=== Section Start ===

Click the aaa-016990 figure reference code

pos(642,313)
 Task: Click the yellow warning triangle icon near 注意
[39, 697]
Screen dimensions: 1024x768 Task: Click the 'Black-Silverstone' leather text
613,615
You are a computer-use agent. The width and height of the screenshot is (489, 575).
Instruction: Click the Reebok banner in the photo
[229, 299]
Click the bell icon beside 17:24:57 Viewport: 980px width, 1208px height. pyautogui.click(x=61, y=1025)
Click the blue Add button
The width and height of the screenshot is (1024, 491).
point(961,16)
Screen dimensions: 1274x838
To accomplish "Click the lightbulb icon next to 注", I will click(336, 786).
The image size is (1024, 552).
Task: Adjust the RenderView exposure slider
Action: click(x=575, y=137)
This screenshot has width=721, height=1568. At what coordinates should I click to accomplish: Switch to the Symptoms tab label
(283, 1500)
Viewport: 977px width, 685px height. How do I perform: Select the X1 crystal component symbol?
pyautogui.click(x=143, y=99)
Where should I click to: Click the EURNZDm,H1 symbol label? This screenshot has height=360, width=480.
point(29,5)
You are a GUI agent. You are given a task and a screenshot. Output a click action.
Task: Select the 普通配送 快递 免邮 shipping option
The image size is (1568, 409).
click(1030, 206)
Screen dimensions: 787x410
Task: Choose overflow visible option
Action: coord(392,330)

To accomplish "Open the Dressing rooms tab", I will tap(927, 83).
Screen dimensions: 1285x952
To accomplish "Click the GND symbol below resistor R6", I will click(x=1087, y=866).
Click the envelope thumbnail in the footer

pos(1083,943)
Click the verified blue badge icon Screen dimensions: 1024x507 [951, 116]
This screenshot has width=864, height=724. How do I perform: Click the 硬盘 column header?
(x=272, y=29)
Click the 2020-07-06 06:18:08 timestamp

=== Section End ===

What you will do
Show all lines in the preceding material that have "blue" in them.

Exercise output
Click the blue Add button
Click the verified blue badge icon Screen dimensions: 1024x507 [951, 116]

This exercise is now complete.